On 2021/12/8 07:43, Sean Christopherson wrote:
On Thu, Nov 11, 2021, Lai Jiangshan wrote:
From: Lai Jiangshan <laijs@xxxxxxxxxxxxxxxxx>
It is unchanged in most cases.
Signed-off-by: Lai Jiangshan <laijs@xxxxxxxxxxxxxxxxx>
---
arch/x86/kvm/x86.c | 11 +++++++----
1 file changed, 7 insertions(+), 4 deletions(-)
diff --git a/arch/x86/kvm/x86.c b/arch/x86/kvm/x86.c
index 6ca19cac4aff..0176eaa86a35 100644
--- a/arch/x86/kvm/x86.c
+++ b/arch/x86/kvm/x86.c
@@ -828,10 +828,13 @@ int load_pdptrs(struct kvm_vcpu *vcpu, struct kvm_mmu *mmu, unsigned long cr3)
}
}
- memcpy(mmu->pdptrs, pdpte, sizeof(mmu->pdptrs));
- kvm_register_mark_dirty(vcpu, VCPU_EXREG_PDPTR);
- /* Ensure the dirty PDPTEs to be loaded. */
- kvm_make_request(KVM_REQ_LOAD_MMU_PGD, vcpu);
+ kvm_register_mark_available(vcpu, VCPU_EXREG_PDPTR);
+ if (memcmp(mmu->pdptrs, pdpte, sizeof(mmu->pdptrs))) {
+ memcpy(mmu->pdptrs, pdpte, sizeof(mmu->pdptrs));
+ kvm_register_mark_dirty(vcpu, VCPU_EXREG_PDPTR);
+ /* Ensure the dirty PDPTEs to be loaded. */
+ kvm_make_request(KVM_REQ_LOAD_MMU_PGD, vcpu);
+ }
Can this be unqueued until there's sufficient justification that (a) this is
correct and (b) actually provides a meaningful performance optimization? There
have been far too many PDPTR caching bugs to make this change without an analysis
of why it's safe, e.g. what guarantees the that PDPTRs in the VMCS are sync'd
with mmu->pdptrs? I'm not saying they aren't, I just want the changelog to prove
that they are.
I have zero intent to improve performance for 32bit guests.

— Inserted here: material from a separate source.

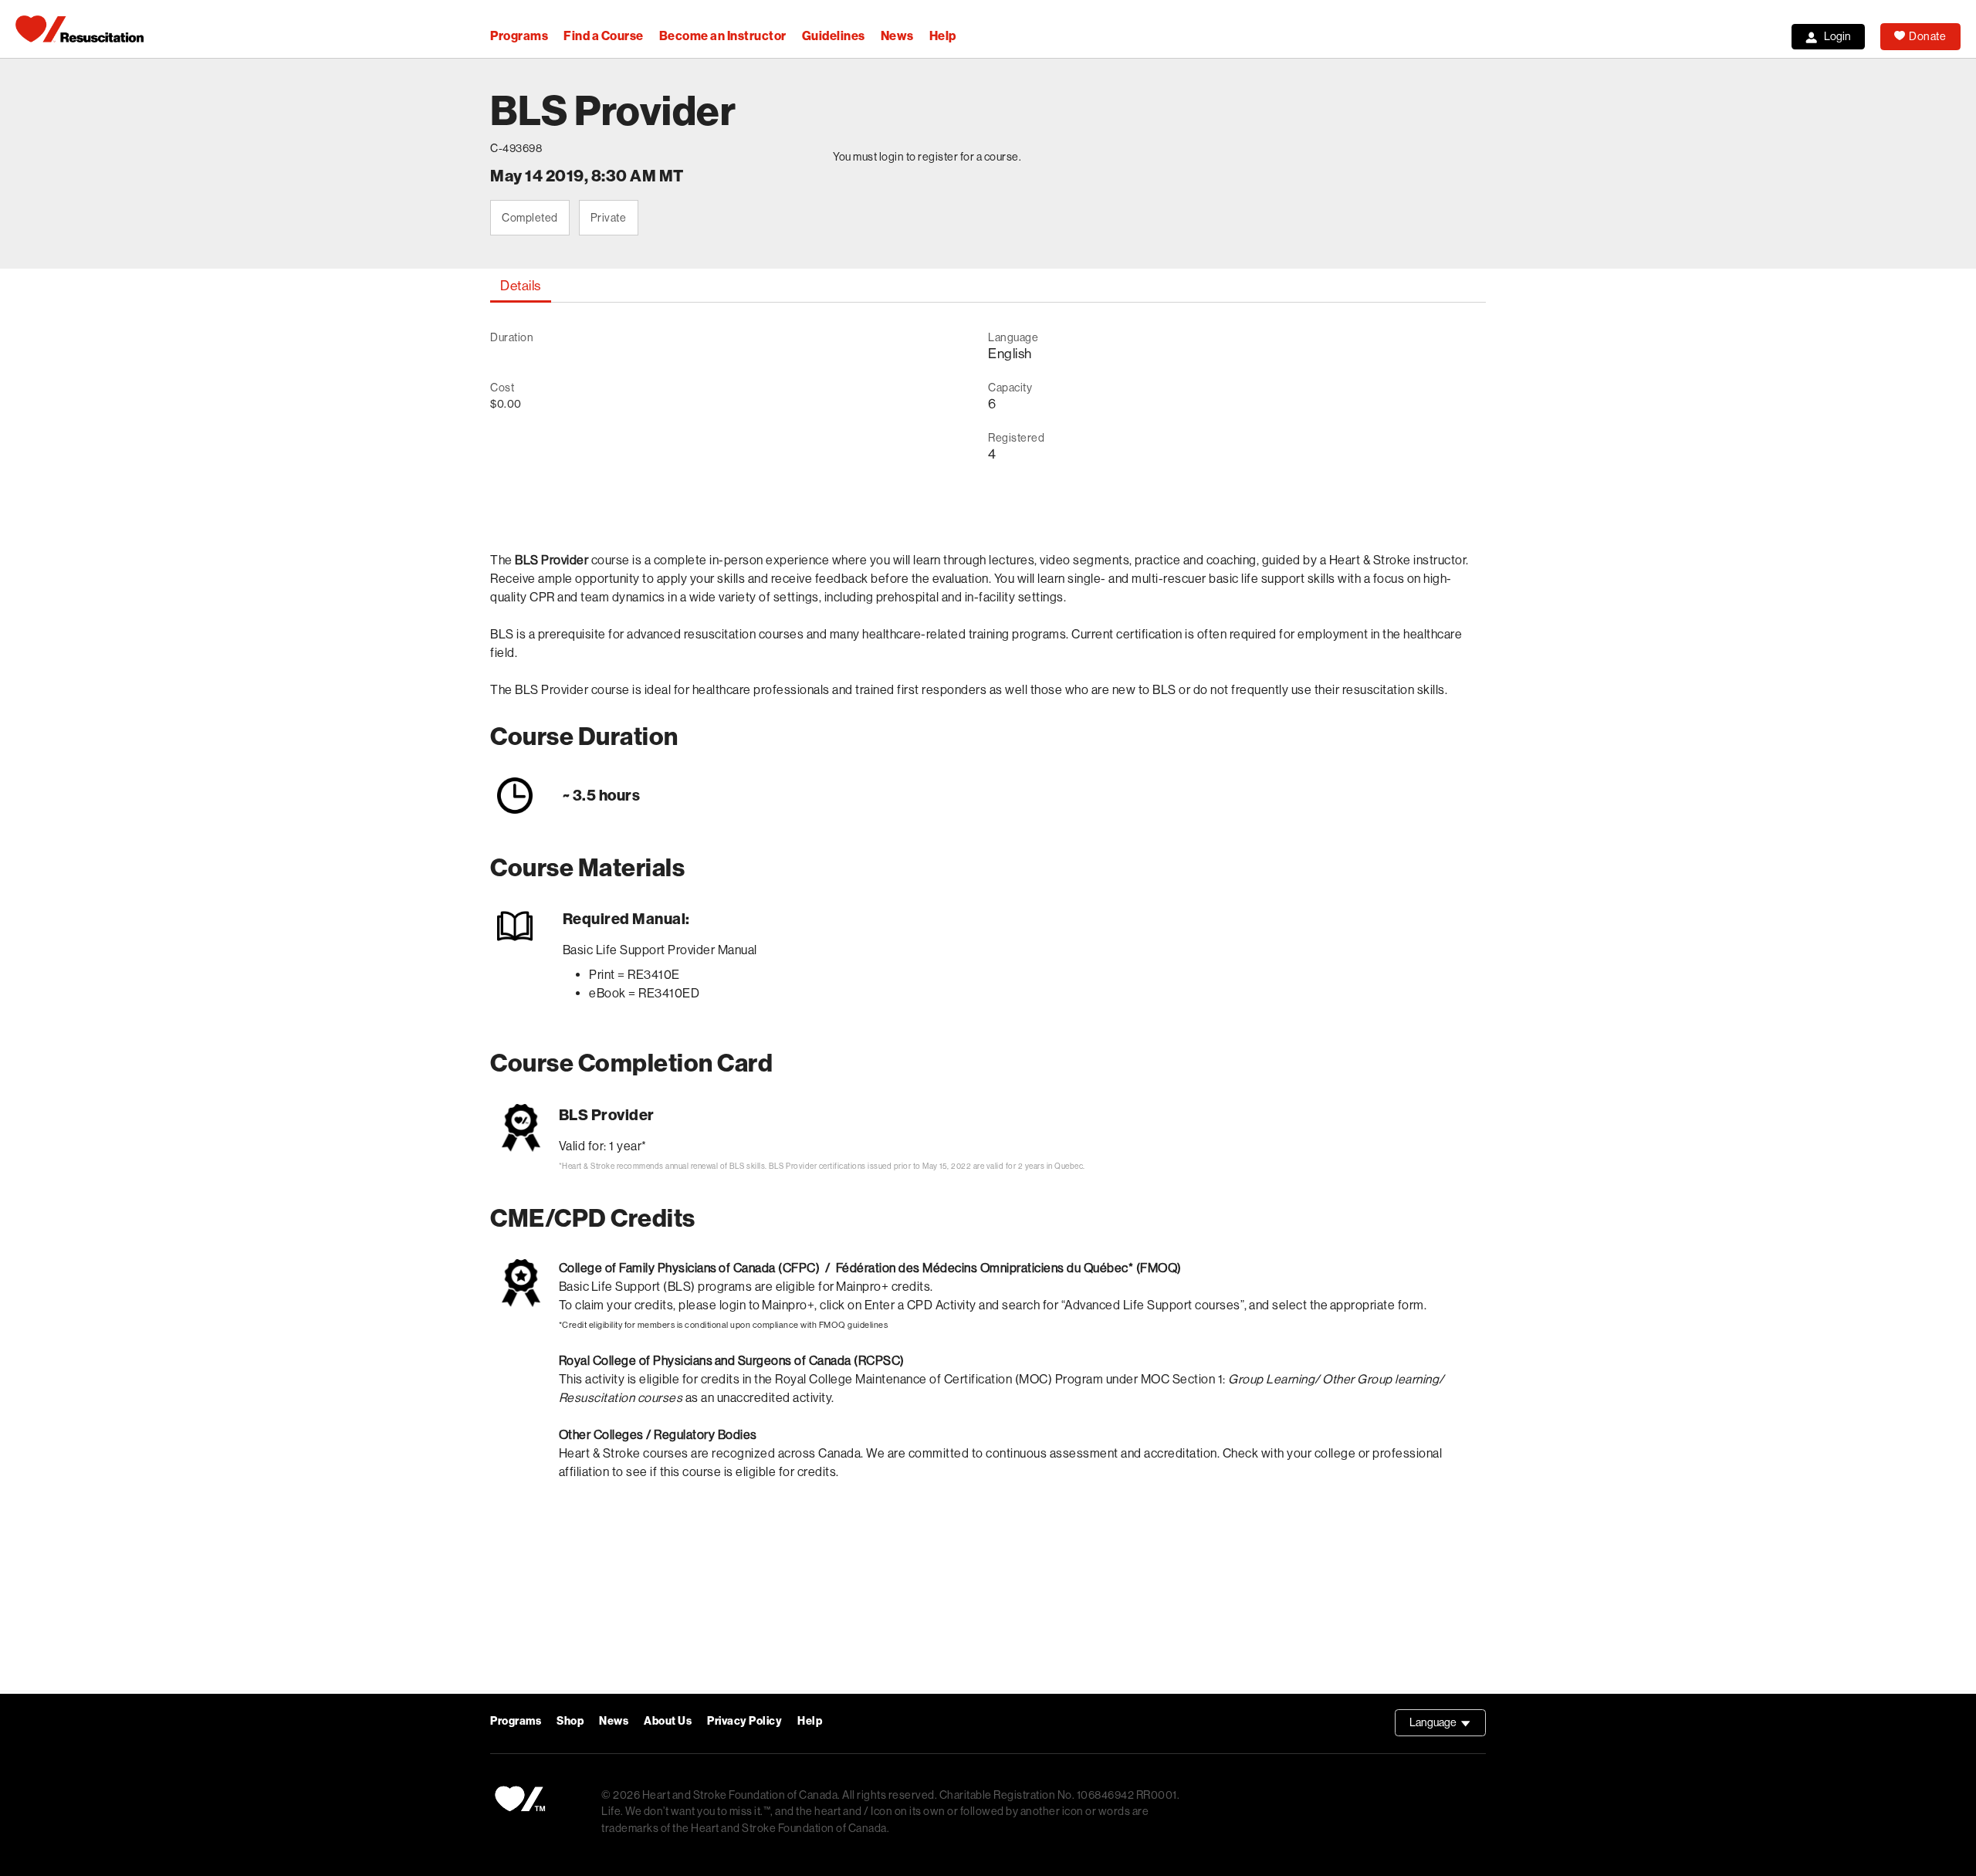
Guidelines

For correctness, the patch needs to be revaluated, I agree it to be unqueued.
The next patch does add a fairly heavy unload of the current root for !TDP, but
that's a bug fix and should be ordered before any optimizations anyways.
I don't have strong option on the patch ordering and I have a preference which is
already applied to other patchset.
This patch is a preparation patch for next patch. It has very limited or even
negative value without next patch and it was not in the original 15-patch patchset
until I found the defect fixed by the next patch that I appended both as "16/15"
and "17/15".
But kvm has many small defects for so many years, I has fixed several in this
circle and there are some pending.
And the kvm works for so many years even with these small defects and they only
hit when the guest deliberately do something, and even the guest does these things,
it only reveals that the kvm doesn't fully conform the SDM, it can't hurt host any
degree.
For important fix or for bug that can hurt host, I would definitely make the bug
fix first and other patches are ordered later.
For defect like this, I prefer "clean" patches policy: several cleanup or
preparation patches first to give the code a better basic and then fix the defects.
It is OK for me if fixes like this (normal guest doesn't hit it and it can't hurt
host) go into or doesn't go into the stable tree.
For example, I used my patch ordering policy in "permission_fault() for SMAP"
patchset where the fix went in patch3 which fixes implicit supervisor access when
the CPL < 3. For next spin, I would be a new preparation patch first to add
"implicit access" in pfec. The fix itself can't go as the first patch.
This is a reply not specified to this patch. And for this patch and next patch I
will take your suggestion or another possible approach.